The approach has been accepted by law enforcement, Hurst said, because police feel they can leave a situation when “the appropriate person is coming in.”

She added that there’s “a lot of education needed” among police officers, and that this program helps provide some. “Many officers think [fentanyl] is a ‘super heroine,’ as they’ve told me, which is not the case. It’s important they understand what people are going through on the streets.”

Hurst hopes that this program can be a model to mitigate the harms of law enforcement in other places, turning a potential drug arrest into something else. Portland’s program is set to receive $683,000 in funding from the city, county and state in its first year, enough to buy a van and hire five employees, including four peers, to do this work.

Measure 110’s funding for services remains—committing tax dollars from legal cannabis sales to organizations providing supportive services like treatment, housing and harm reduction—which brings opportunities to help people in need.

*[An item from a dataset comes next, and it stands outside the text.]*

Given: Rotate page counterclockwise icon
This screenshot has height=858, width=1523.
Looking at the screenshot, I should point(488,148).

“It’s important that we have this outreach, but we need the workers to do more than just put somebody on a waitlist.”

What’s still lacking, however, is immediate, low-barrier treatment and detox services for people who can’t wait. Oregon is far short of meeting demand for treatment and detox beds, as a January report from the state health authority showed. Despite investing $1.5 billion into its behavioral health system, the state would additionally need to spend more than $500 million over five years to create the 3,000 new behavioral health beds needed, without even factoring in the housing units and outpatient facilities required.

“It’s important that we have this outreach, but we need the workers to do more than just put somebody on a waitlist,” Hurst said. “If somebody wants withdrawal management, you need to get them in that spot that day, within the next few hours, or they’re sick and won’t hold out that long. Our main detox center here makes you wait in line at 6 am every morning, and they turn hundreds of people away a month.”

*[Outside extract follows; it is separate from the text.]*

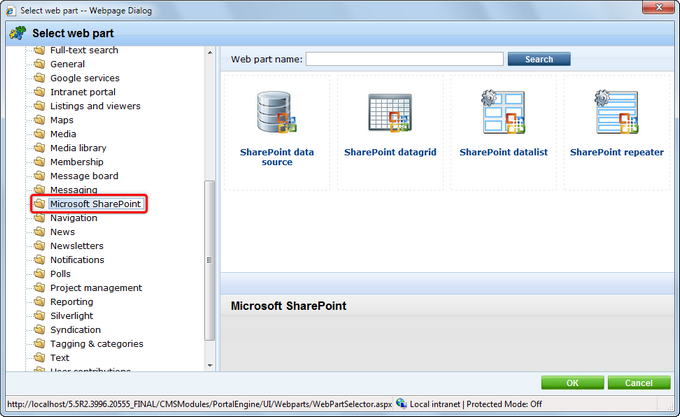
Task: Confirm with the OK button
Action: pos(571,382)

Hurst added that she would also like to see Portland open an overdose prevention center (or safe consumption site), to immediately impact overdose death rates.

Regarding the central intake facility discussed by officials, Hurst isn’t sure if it will be helpful without expanded treatment options on the back-end. “What we are desperately in need of is more withdrawal management beds and the follow-up to those,” she said. “Having a drop-off intake center, if there’s no where to intake them to, it could be problematic. Ultimately, none of this works if we don’t build out the access to care.”